■ Requirement: Output, as a JSON list of strings, each line from the line containing "The height and" up to and including the line containing "(x=59, y=67)", one string per line and skipping any blank lines.

■ Dataset records:
=====

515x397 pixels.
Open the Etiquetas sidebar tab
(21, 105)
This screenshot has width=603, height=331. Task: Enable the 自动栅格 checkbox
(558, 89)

=====

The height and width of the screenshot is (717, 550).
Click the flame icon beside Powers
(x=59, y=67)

=====

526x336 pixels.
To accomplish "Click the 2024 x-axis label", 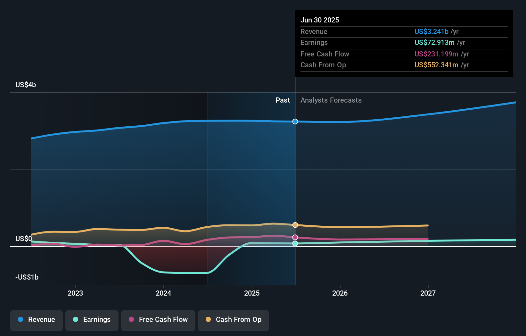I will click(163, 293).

=====

■ Output of the exercise:
[
  "The height and width of the screenshot is (717, 550).",
  "Click the flame icon beside Powers",
  "(x=59, y=67)"
]